Lots has been written (such as this and this) about the vaulting ambition and impressive delivery of a complex project; I can’t really add to these on the basis of such a brief exposure, so here are a few impressions from the perspective of someone keen to see the best bits of this approach widely replicated in the UK.

First, there’s a general sensibility to domestic architecture and an attention to detail in the planning of space in the Netherlands that tends to imbue even the most ordinary of new-build development with a basic level of urban quality. Of course there is rubbish, and some of it in the name of ‘innovation’, but the Dutch love a terrace and a proper corner and they generally don’t need to be reminded to include excellent cycle infrastructure and lots of street trees in new projects. So, even in the ‘shatter zone’ parts of industrial towns like Eindhoven and Tilburg, recently-built housing – and especially its public realm – typically comes across a lot better than you’d find comparably in the UK.

This might help explain why, despite the rules for building at Almere being set out on one A4 page per plot, there’s a unity and coherence to a lot of the completed streets in Homeruskwartier which mean it blends in to a surprising extent with the similarly street-based developer housing in neighbouring parts of Almere Poort. It might also partly be because there are only so many ways you can sensibly plan and elevate a terraced house, so the sense of diversity comes from small differences in window-to-wall ratios and arrangements that are a factor of modest differences in how each custom-build household wants its rooms laid out and expects to use them.

It’d easy to get distracted by the more avant-garde statements and to deduce from them that custom-build is defined by (and condemned to remain) a niche who want their home to express their personality. But that would miss the point – the overwhelming impression is that this approach gives a lot of people who just don’t like what spec house-builders offer subtly but decisively greater control over their living environment.

Second, a surprisingly large amount of Homeruskwartier is not nifty terraces producing complex, interesting streetscapes but standalone houses often on large plots, many of which look like off-the-peg kit houses. The juxtaposition between different products (and price points) is occasionally awkward, but it’s a sign of success that the project has evidently helped attract people of wide range of incomes and family types to what a couple of decades ago was a windy bit of reclaimed land – with the emphasis of much of the development on making custom-designed homes affordable.

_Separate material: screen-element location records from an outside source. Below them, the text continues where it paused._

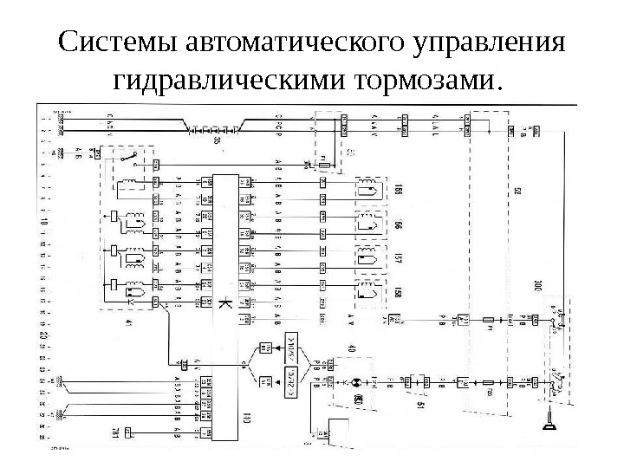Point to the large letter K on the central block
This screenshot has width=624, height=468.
coord(224,304)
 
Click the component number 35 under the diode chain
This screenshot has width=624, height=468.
coord(216,140)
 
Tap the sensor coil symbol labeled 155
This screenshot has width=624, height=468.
coord(367,190)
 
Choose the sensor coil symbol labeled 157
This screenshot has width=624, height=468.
coord(367,257)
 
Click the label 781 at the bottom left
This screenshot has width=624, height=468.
coord(114,431)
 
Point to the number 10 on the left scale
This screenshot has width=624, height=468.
coord(43,223)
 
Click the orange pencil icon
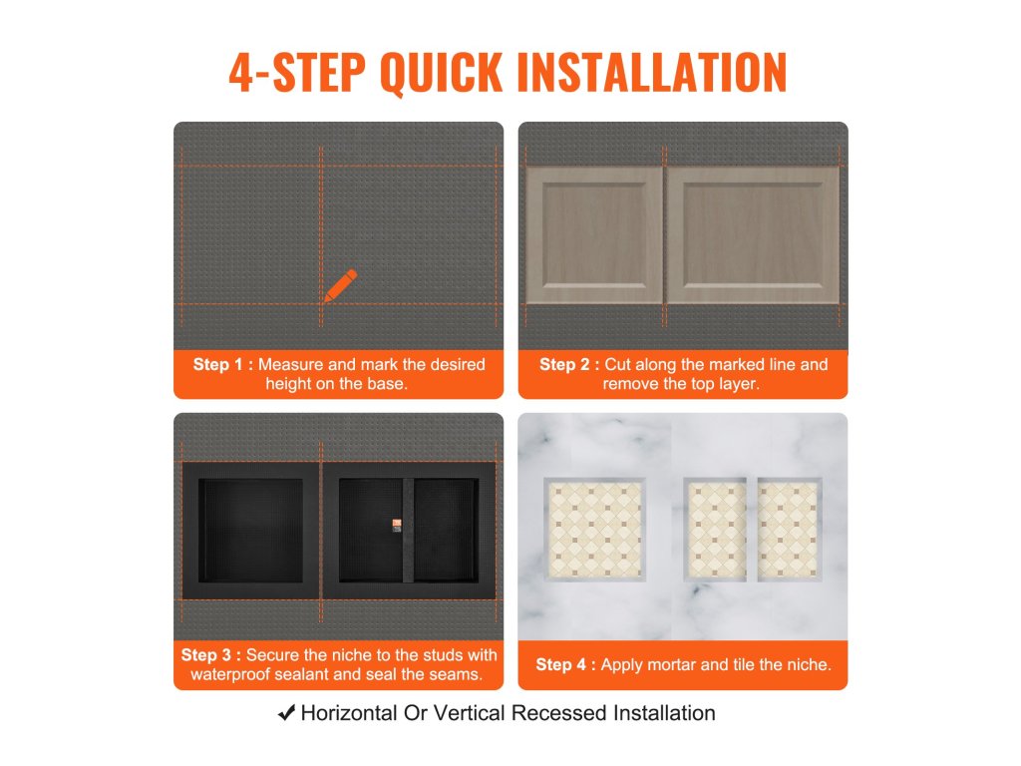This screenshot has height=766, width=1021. [341, 286]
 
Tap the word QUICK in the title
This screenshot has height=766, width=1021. [441, 72]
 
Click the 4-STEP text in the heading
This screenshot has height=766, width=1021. [297, 72]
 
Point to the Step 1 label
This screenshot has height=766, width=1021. [222, 364]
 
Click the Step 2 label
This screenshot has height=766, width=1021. [569, 364]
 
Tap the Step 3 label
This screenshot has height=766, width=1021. [211, 654]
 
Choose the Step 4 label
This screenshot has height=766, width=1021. [565, 664]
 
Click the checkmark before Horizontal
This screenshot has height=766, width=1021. [286, 712]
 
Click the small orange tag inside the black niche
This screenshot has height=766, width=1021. [397, 525]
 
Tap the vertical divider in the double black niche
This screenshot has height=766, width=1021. [408, 531]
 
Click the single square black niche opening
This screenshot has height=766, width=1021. [250, 531]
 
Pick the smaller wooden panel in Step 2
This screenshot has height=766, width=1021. [594, 234]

Third, the work-in-progress parts of Homeruskwartier really are… striking. It hits home quite how pioneering it must feel to sign on the line for one of the earliest plots in a new block, knowing that you could be living amongst a building site for some time, with ‘gaps in the teeth’ of your street gradually being filled in with you know not what. For emerging UK custom build enablers (not to say planning authorities), this ‘pure’ aspect of the Dutch custom build experience may a commercial bridge too far – with projects such as Heartlands and Graven Hill – and indeed TOWN’s custom build model as deployed at own K1 Cohousing in Cambridge – taking steps to ensure fuller coordination of the delivery of projects so that buyers have some certainty over when and how their immediate environment will be ‘finished’. This might change with experience, confidence and time: what Almere shows beyond dispute is the extent to which UK custom build is at the baby steps stage compared with our Dutch counterparts.